▶ Brief
Copy out all of the records. Keep every word exact.

▶ The input
Segment Open
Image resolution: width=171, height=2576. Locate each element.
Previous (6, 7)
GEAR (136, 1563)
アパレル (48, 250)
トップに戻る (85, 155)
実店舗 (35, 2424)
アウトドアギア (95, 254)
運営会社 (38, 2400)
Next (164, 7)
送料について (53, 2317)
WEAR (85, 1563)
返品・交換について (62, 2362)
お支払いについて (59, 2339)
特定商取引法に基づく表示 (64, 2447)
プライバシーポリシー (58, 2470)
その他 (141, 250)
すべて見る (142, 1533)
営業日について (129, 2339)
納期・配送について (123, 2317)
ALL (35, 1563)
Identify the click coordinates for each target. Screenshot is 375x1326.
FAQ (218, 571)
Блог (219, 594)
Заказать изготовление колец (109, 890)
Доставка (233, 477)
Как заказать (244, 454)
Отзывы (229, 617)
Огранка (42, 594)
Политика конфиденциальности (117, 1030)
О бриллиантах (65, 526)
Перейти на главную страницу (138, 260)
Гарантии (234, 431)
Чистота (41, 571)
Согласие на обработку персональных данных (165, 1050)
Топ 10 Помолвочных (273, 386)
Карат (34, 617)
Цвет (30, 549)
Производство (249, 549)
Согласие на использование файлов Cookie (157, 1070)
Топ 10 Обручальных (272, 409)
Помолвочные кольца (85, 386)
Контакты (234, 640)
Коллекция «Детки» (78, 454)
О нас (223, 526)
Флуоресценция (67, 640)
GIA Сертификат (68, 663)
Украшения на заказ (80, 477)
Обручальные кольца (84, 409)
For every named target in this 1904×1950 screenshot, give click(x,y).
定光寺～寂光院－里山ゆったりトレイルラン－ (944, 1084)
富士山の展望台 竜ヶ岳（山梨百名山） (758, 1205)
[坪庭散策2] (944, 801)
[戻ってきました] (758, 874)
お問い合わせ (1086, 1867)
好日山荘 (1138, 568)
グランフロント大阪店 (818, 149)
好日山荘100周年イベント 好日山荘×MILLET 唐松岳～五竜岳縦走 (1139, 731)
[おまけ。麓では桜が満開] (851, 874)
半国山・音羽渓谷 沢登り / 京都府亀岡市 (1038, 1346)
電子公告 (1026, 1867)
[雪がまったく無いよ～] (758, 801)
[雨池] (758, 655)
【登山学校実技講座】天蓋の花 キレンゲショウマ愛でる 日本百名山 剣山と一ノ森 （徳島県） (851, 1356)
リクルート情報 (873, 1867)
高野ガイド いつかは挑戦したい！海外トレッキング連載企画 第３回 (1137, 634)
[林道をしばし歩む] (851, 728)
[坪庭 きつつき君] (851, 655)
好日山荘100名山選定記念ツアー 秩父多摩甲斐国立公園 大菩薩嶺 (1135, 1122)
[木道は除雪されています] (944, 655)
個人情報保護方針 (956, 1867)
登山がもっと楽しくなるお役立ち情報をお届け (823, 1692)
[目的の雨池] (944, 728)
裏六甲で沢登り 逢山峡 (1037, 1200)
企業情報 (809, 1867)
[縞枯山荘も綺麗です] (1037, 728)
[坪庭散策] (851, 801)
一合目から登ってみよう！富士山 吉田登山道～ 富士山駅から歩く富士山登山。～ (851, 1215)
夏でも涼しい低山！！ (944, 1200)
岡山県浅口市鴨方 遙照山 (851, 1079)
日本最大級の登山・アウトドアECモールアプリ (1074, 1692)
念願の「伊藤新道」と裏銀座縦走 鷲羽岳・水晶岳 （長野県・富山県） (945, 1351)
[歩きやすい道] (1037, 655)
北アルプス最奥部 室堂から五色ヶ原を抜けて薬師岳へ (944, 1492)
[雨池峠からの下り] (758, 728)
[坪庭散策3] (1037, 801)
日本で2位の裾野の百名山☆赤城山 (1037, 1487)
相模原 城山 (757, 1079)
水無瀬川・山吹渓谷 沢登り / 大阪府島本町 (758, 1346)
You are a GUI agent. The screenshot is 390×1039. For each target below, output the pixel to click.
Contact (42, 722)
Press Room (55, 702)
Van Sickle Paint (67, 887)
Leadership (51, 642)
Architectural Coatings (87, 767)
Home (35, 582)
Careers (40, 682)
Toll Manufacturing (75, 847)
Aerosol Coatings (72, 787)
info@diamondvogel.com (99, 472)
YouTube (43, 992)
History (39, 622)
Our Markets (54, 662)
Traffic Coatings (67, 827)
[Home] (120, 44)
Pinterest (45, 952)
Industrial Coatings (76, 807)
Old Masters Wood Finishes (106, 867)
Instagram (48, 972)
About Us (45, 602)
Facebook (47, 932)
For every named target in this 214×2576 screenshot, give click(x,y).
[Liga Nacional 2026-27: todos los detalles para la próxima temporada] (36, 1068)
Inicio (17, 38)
Segment Closed
▶ Expected answer
Image resolution: width=171, height=2576. Locate each element.
Previous (6, 7)
GEAR (136, 1563)
アパレル (48, 250)
トップに戻る (85, 155)
実店舗 (35, 2424)
アウトドアギア (95, 254)
運営会社 (38, 2400)
Next (164, 7)
送料について (53, 2317)
WEAR (85, 1563)
返品・交換について (62, 2362)
お支払いについて (59, 2339)
特定商取引法に基づく表示 (64, 2447)
プライバシーポリシー (58, 2470)
その他 (141, 250)
すべて見る (142, 1533)
営業日について (129, 2339)
納期・配送について (123, 2317)
ALL (35, 1563)
Identify the click coordinates for each target. Screenshot is 375x1326.
FAQ (218, 571)
Блог (219, 594)
Заказать изготовление колец (109, 890)
Доставка (233, 477)
Как заказать (244, 454)
Отзывы (229, 617)
Огранка (42, 594)
Политика конфиденциальности (117, 1030)
О бриллиантах (65, 526)
Перейти на главную страницу (138, 260)
Гарантии (234, 431)
Чистота (41, 571)
Согласие на обработку персональных данных (165, 1050)
Топ 10 Помолвочных (273, 386)
Карат (34, 617)
Цвет (30, 549)
Производство (249, 549)
Согласие на использование файлов Cookie (157, 1070)
Топ 10 Обручальных (272, 409)
Помолвочные кольца (85, 386)
Контакты (234, 640)
Коллекция «Детки» (78, 454)
О нас (223, 526)
Флуоресценция (67, 640)
GIA Сертификат (68, 663)
Украшения на заказ (80, 477)
Обручальные кольца (84, 409)
For every named target in this 1904×1950 screenshot, give click(x,y).
定光寺～寂光院－里山ゆったりトレイルラン－ (944, 1084)
富士山の展望台 竜ヶ岳（山梨百名山） (758, 1205)
[坪庭散策2] (944, 801)
[戻ってきました] (758, 874)
お問い合わせ (1086, 1867)
好日山荘 (1138, 568)
グランフロント大阪店 (818, 149)
好日山荘100周年イベント 好日山荘×MILLET 唐松岳～五竜岳縦走 (1139, 731)
[おまけ。麓では桜が満開] (851, 874)
半国山・音羽渓谷 沢登り / 京都府亀岡市 (1038, 1346)
電子公告 (1026, 1867)
[雪がまったく無いよ～] (758, 801)
[雨池] (758, 655)
【登山学校実技講座】天蓋の花 キレンゲショウマ愛でる 日本百名山 剣山と一ノ森 （徳島県） (851, 1356)
リクルート情報 (873, 1867)
高野ガイド いつかは挑戦したい！海外トレッキング連載企画 第３回 (1137, 634)
[林道をしばし歩む] (851, 728)
[坪庭 きつつき君] (851, 655)
好日山荘100名山選定記念ツアー 秩父多摩甲斐国立公園 大菩薩嶺 (1135, 1122)
[木道は除雪されています] (944, 655)
個人情報保護方針 (956, 1867)
登山がもっと楽しくなるお役立ち情報をお届け (823, 1692)
[目的の雨池] (944, 728)
裏六甲で沢登り 逢山峡 (1037, 1200)
企業情報 (809, 1867)
[縞枯山荘も綺麗です] (1037, 728)
[坪庭散策] (851, 801)
一合目から登ってみよう！富士山 吉田登山道～ 富士山駅から歩く富士山登山。～ (851, 1215)
夏でも涼しい低山！！ (944, 1200)
岡山県浅口市鴨方 遙照山 (851, 1079)
日本最大級の登山・アウトドアECモールアプリ (1074, 1692)
念願の「伊藤新道」と裏銀座縦走 鷲羽岳・水晶岳 （長野県・富山県） (945, 1351)
[歩きやすい道] (1037, 655)
北アルプス最奥部 室堂から五色ヶ原を抜けて薬師岳へ (944, 1492)
[雨池峠からの下り] (758, 728)
[坪庭散策3] (1037, 801)
日本で2位の裾野の百名山☆赤城山 (1037, 1487)
相模原 城山 (757, 1079)
水無瀬川・山吹渓谷 沢登り / 大阪府島本町 (758, 1346)
You are a GUI agent. The screenshot is 390×1039. For each target below, output the pixel to click.
Contact (42, 722)
Press Room (55, 702)
Van Sickle Paint (67, 887)
Leadership (51, 642)
Architectural Coatings (87, 767)
Home (35, 582)
Careers (40, 682)
Toll Manufacturing (75, 847)
Aerosol Coatings (72, 787)
info@diamondvogel.com (99, 472)
YouTube (43, 992)
History (39, 622)
Our Markets (54, 662)
Traffic Coatings (67, 827)
[Home] (120, 44)
Pinterest (45, 952)
Industrial Coatings (76, 807)
Old Masters Wood Finishes (106, 867)
Instagram (48, 972)
About Us (45, 602)
Facebook (47, 932)
For every named target in this 214×2576 screenshot, give click(x,y).
[Liga Nacional 2026-27: todos los detalles para la próxima temporada] (36, 1068)
Inicio (17, 38)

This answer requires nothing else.